== Text provided
Former Fox Networks Group president David Haslingden's Racat Group purchased New Zealand-based documentaries production company NHNZ and its sister company, Singapore-based Beach House Pictures, in 2012 from Fox. Portugal-based Fluid Youth Culture purchased Fuel TV by January 2013. On July 1, 2013, Fox Crime was replaced by Fox Network in Norway. FIC also renamed its premium Dutch network Eredivisie Live to Fox Sports Eredivisie, with its channels renamed as Fox Sports 1 to 3. In the third quarter of 2013, FIC's French-language channels, including National Geographic Channel, Nat Geo Wild and the travel-based Voyage, were expanded to Africa via RRsat's Global Network and Measat's Africasat-1a.

In 2013, Fox International Channels acquired the 3 Setanta Sports African channels; Zuku Sports (East Africa), Setanta Africa (English and French) and Setanta Action relaunched the latter two as Fox Sports and Fox Sports 2, respectively in August 2014 in time for the 2014–15 football league season.

In 2014, FIC took over the distribution of Star World, Star Movies, National Geographic-branded channels, Fox-branded channels, Channel V International, Baby TV and Sky News in the Middle East region from Star Select after its closure in the region.

Fox Television Group, encompassing of the Fox Broadcasting Company and 20th Century Fox Television, was formed in July 2014 and placed under Fox Networks Group. In June 2014, Fox Networks Group and Gail Berman formed The Jackal Group to provide programming for its various channels.

In July 2014, Fox Networks Group and DNA Films formed DNA TV Limited. Fox Networks Group would have global-first rights with co-financing options to the joint venture's shows. DNA TV would be managed by DNA Films management with Eric Schrier, president of original programming for FX Networks and FX Productions, handling Fox's interest.
====
== Supplied information
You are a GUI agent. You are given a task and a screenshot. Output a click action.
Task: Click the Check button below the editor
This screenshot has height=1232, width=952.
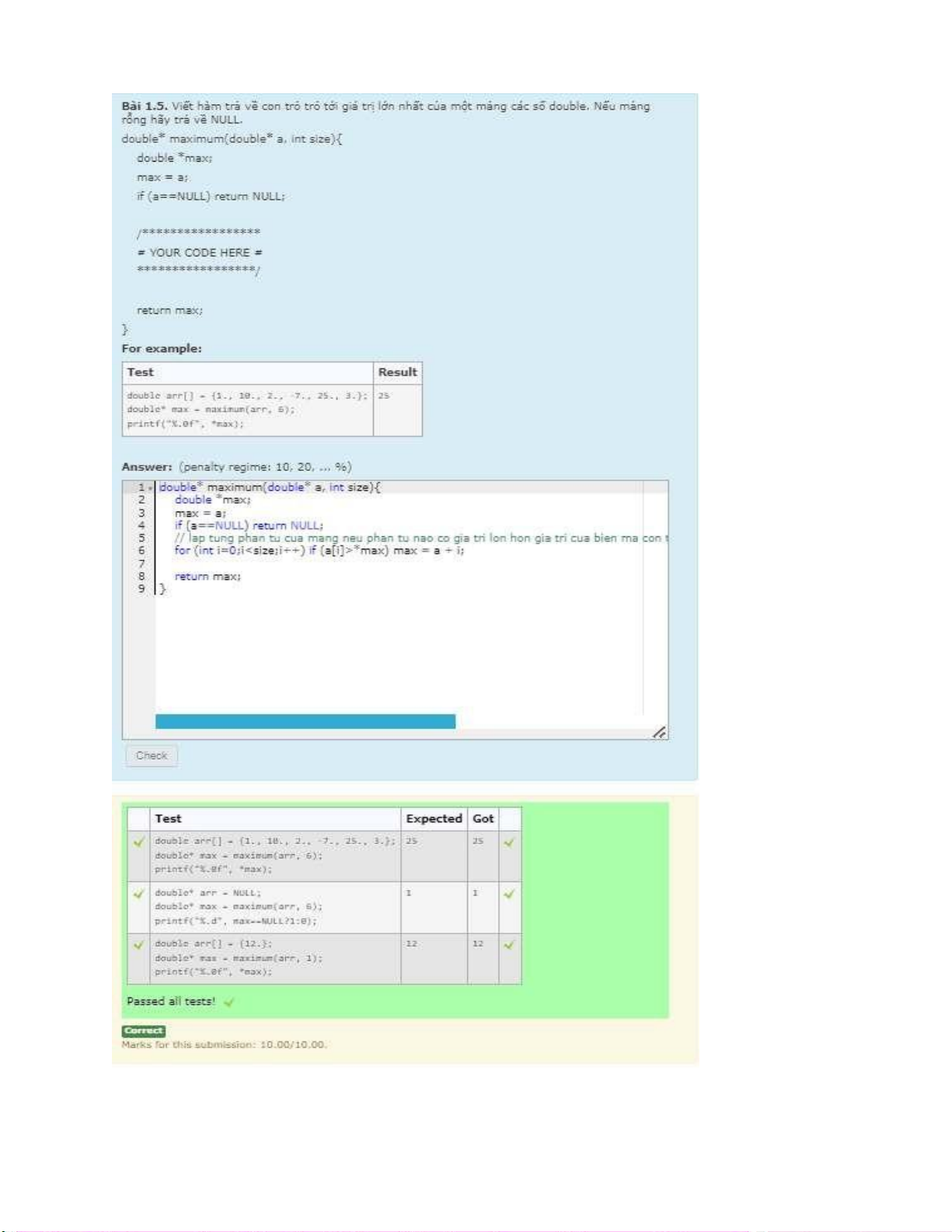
====
=== Parts of the exercise ===
[1] Which channels or channel groups does the Fox Networks passage say FIC took over distributing in the Middle East from Star Select? List them all.
[2] Answer these questions from the Fox Networks passage:
(a) Which company bought NHNZ and Beach House Pictures from Fox in 2012?
(b) What replaced Fox Crime in Norway on July 1, 2013?
(c) Who handles Fox's interest in DNA TV?
[3] Continue the Fox Networks passage from where it stops.
None of the material matters here.

=== Numbered answers ===
[1]
- Star World
- Star Movies
- National Geographic-branded channels
- Fox-branded channels
- Channel V International
- Baby TV
- Sky News

[2]
(a) Racat Group, the company of former Fox Networks Group president David Haslingden.
(b) Fox Network.
(c) Eric Schrier, president of original programming for FX Networks and FX Productions.

[3]
In October 2014, Fox Crime Spain was replaced with FoxLife, with the latter's series programming moving primarily to Fox. FIC merged its Turkey pay-TV and free-to-air operations, were merged in late 2014. In the third quarter of 2014, a Fox-branded channel was launched in Sweden via Com Hem. FIC acquired Jan Dekker Holdings' stake of the 24Kitchen joint venture. FIC also closed the venture's production facility.

In late 2013, A&E Networks established an Italian branch and took full ownership of the Italian History channel from FIC Italy. In early 2014, the versions of Nat Geo Adventure in Asia and Pacific were relaunched as Nat Geo People. On October 1, 2015, Fox International Channels UK launched YourTV, which would target female viewers, on Freeview and YouView, with the channel later being shut down on September 27, 2019.

In 2015, 21st Century Fox and the National Geographic Society formed a new joint venture named National Geographic Partners that would oversee the Society's commercial ventures. This included the U.S. domestic and international versions of National Geographic-branded TV channels, but Fox Networks Group would continue to handle advertisement sales and distribution of these channels.

In January 2016, 21st Century Fox announced a major reorganization of its non-U.S. television businesses. Fox International Channels (FIC), which have been operating separately from 21CF's U.S. domestic television businesses, would be abolished and the head of its regional divisions would report to CEO Peter Rice and COO Randy Freer at Fox Networks Group in the United States, instead of outgoing FIC CEO Hernan Lopez, thus absorbing the international television businesses into Fox Networks Group. With that absorption, FIC's regional divisions being renamed Fox Networks Group Europe, Fox Networks Group Latin America and Fox Networks Group Asia, effectively abolishing Fox International Channels as a separate unit from 21st Century Fox's television business in the United States. All three international divisions of Fox Networks Group were collectively referred as Fox Networks Group International in 21CF's formal documents (including the group's annual reports).

In 2017, 21st Century Fox appointed Star India chairman and CEO Uday Shankar as president for the Asia-Pacific region of Fox Networks Group. The new role would oversee Fox's television and online video platform business across the region, and the president of Fox Networks Group Asia would report directly to Shankar (instead of the equivalent at FNG U.S.). This did not affect 20th Century Fox's filming business in the region, whose heads would continue to reported to the Charman and CEO of the film company.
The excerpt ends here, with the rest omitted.